**Exercise:** Begin at the line containing "Viewport: 1187px width, 671px" in the data below and go on through the line containing "609x457 pixels.", repeating each line exactly; include both ends and no other line.

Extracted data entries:
=== Section Start ===
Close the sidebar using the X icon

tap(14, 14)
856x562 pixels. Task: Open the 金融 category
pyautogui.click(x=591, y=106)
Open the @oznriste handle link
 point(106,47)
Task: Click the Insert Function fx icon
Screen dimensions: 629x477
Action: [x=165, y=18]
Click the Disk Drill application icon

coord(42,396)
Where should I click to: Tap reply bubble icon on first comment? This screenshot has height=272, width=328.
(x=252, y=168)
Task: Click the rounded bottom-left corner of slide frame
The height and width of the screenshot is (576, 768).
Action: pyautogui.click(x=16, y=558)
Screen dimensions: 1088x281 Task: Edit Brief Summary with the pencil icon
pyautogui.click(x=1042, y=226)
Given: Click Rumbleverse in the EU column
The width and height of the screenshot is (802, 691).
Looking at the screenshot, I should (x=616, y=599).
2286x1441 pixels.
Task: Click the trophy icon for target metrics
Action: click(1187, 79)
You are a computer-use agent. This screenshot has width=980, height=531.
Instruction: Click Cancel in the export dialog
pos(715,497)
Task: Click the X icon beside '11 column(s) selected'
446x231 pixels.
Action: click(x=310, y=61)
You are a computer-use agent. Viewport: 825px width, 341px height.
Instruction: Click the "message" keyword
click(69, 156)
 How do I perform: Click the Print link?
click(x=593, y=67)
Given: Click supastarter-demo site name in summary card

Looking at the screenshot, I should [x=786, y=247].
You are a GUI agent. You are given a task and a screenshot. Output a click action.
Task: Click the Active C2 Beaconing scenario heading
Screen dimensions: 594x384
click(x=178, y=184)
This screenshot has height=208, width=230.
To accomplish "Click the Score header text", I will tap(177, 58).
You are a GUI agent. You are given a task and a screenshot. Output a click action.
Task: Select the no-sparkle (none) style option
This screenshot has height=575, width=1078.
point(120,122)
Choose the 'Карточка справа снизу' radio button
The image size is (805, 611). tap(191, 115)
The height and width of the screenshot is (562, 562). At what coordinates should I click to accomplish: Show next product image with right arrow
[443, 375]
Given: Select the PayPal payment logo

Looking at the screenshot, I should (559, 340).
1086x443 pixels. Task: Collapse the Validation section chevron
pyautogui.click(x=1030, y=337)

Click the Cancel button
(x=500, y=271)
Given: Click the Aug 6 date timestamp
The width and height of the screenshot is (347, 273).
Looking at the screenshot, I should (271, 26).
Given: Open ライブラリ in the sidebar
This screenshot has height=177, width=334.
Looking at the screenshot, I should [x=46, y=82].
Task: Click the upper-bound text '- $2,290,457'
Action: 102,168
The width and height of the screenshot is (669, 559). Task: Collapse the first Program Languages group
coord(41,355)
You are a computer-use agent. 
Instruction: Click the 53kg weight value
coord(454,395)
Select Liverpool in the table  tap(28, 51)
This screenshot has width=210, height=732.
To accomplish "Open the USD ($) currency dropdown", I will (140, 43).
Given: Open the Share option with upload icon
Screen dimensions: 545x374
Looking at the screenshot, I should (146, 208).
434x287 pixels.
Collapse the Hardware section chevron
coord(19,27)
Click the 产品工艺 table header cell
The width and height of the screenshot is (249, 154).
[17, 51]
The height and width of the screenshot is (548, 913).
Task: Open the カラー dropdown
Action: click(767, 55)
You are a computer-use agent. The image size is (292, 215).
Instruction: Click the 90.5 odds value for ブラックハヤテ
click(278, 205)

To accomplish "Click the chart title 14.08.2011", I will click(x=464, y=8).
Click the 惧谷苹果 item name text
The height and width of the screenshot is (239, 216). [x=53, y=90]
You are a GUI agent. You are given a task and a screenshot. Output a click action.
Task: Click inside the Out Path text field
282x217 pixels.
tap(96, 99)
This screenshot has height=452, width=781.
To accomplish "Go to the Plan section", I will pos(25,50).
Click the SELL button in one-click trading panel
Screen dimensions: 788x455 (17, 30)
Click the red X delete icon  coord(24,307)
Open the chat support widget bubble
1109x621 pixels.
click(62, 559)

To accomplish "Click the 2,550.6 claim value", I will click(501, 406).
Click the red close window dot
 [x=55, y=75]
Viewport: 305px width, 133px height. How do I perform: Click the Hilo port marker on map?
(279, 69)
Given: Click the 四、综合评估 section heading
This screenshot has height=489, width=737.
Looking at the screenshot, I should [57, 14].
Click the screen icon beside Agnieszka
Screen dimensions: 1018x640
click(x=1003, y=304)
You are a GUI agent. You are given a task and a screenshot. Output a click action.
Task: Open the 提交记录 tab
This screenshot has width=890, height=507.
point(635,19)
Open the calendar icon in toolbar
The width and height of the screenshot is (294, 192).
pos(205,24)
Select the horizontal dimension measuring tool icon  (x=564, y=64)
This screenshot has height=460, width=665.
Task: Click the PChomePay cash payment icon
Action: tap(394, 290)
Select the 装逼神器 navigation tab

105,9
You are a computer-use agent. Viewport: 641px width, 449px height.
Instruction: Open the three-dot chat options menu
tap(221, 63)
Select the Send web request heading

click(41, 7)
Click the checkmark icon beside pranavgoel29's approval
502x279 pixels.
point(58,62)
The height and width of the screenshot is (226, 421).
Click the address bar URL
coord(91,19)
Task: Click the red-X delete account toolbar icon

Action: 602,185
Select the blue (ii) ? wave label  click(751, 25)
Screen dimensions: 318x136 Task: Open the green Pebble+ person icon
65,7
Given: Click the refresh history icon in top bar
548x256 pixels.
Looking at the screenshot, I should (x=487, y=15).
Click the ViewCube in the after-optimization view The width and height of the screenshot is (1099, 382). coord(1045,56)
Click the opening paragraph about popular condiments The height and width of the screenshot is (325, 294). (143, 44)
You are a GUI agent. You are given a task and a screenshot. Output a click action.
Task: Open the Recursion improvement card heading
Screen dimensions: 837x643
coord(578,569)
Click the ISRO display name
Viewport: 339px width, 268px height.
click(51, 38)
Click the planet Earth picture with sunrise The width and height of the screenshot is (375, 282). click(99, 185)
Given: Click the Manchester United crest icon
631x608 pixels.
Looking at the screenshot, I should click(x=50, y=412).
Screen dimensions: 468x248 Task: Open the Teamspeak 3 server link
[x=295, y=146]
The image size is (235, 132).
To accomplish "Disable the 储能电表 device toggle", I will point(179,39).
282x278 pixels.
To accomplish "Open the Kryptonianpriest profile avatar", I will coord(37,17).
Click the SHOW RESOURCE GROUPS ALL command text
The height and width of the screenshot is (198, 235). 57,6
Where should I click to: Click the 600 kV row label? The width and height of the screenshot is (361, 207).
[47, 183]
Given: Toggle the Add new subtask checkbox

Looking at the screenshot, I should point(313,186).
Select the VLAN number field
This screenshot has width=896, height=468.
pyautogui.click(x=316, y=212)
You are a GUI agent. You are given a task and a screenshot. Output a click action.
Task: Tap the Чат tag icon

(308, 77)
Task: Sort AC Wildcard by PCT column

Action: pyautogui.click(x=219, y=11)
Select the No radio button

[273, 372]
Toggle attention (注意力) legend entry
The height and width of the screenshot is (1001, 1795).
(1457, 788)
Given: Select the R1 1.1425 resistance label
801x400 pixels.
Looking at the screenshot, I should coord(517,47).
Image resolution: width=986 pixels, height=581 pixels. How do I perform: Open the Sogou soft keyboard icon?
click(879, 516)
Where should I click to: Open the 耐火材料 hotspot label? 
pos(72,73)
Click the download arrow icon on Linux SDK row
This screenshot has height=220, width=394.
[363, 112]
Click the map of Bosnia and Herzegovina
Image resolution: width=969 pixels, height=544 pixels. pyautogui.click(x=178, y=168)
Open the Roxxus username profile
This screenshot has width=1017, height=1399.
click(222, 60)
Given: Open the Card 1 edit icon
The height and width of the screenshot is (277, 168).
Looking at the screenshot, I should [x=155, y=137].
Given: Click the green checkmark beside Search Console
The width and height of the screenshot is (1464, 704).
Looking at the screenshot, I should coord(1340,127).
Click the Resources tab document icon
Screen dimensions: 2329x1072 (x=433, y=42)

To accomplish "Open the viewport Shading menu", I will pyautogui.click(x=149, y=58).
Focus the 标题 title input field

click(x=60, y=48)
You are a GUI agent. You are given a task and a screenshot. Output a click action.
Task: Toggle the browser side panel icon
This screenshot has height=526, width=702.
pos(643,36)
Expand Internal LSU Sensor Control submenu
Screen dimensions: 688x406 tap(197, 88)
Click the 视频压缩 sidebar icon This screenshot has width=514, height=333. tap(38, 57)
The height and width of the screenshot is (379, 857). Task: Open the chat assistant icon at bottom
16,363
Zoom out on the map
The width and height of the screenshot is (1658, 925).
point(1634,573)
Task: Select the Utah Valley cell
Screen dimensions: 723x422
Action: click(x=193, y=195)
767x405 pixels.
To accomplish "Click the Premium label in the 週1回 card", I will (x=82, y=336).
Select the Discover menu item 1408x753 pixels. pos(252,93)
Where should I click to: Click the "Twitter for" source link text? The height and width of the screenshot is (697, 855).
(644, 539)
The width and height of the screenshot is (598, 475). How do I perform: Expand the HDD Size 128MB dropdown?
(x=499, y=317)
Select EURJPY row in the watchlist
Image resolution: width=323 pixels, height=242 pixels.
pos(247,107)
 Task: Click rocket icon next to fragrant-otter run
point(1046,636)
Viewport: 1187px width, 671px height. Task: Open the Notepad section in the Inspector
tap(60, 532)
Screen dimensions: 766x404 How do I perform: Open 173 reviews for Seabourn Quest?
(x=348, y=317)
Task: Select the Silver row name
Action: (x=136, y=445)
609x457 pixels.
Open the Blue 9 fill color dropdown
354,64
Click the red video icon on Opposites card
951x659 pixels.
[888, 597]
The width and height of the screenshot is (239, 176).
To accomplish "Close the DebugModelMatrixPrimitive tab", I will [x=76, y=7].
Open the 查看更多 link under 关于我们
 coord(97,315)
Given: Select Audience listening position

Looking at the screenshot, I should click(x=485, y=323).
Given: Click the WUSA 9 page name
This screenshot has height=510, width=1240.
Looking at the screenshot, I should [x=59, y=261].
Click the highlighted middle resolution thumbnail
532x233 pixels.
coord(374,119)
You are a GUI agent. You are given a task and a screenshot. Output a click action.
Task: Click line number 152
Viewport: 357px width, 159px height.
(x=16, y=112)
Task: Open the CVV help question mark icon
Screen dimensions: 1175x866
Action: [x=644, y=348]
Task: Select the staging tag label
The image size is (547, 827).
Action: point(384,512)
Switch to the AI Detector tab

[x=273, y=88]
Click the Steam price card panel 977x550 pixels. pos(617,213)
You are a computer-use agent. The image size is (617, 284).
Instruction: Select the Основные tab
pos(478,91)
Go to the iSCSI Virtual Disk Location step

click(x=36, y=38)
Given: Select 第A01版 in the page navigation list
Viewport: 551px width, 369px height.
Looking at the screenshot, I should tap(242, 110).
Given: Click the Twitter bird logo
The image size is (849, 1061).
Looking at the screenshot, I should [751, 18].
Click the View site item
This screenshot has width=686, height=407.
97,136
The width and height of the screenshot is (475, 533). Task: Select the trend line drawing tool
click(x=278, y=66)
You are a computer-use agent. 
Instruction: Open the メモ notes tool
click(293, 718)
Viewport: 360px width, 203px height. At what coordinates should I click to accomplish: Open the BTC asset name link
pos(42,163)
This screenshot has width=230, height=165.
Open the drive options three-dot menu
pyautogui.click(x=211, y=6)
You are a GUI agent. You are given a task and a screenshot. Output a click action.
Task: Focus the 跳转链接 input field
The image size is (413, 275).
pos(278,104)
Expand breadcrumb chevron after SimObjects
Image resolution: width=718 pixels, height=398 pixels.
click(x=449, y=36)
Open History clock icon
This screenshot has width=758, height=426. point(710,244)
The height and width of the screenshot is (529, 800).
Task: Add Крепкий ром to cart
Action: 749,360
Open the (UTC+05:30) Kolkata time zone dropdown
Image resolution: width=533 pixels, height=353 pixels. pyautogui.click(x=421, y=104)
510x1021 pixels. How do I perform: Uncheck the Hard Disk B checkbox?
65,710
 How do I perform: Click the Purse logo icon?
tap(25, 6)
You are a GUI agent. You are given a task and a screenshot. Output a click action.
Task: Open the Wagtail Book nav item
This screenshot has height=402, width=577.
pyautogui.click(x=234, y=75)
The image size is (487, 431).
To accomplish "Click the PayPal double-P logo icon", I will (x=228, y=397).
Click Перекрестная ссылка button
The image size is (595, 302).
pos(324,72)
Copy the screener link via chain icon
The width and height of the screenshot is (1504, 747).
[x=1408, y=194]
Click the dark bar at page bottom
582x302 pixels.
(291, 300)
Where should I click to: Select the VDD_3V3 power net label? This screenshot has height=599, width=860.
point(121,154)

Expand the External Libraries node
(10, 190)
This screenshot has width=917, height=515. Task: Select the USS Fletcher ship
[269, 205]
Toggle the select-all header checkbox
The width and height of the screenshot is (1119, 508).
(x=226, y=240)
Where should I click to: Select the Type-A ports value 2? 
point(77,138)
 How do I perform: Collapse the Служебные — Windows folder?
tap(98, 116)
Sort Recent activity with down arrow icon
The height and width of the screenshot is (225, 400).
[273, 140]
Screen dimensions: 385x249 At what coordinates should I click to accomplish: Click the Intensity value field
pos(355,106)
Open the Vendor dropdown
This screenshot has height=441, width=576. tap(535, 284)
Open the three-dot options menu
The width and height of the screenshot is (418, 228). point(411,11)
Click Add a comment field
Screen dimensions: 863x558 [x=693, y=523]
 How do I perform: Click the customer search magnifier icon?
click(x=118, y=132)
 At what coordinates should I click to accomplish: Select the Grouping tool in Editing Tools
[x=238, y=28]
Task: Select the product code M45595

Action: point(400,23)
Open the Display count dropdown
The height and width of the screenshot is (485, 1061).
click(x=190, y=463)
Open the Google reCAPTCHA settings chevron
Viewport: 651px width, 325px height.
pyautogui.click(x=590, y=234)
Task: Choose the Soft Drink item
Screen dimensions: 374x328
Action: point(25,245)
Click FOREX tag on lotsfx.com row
=== Section End ===
**Task solution:**
Viewport: 1187px width, 671px height. Task: Open the Notepad section in the Inspector
tap(60, 532)
Screen dimensions: 766x404 How do I perform: Open 173 reviews for Seabourn Quest?
(x=348, y=317)
Task: Select the Silver row name
Action: (x=136, y=445)
609x457 pixels.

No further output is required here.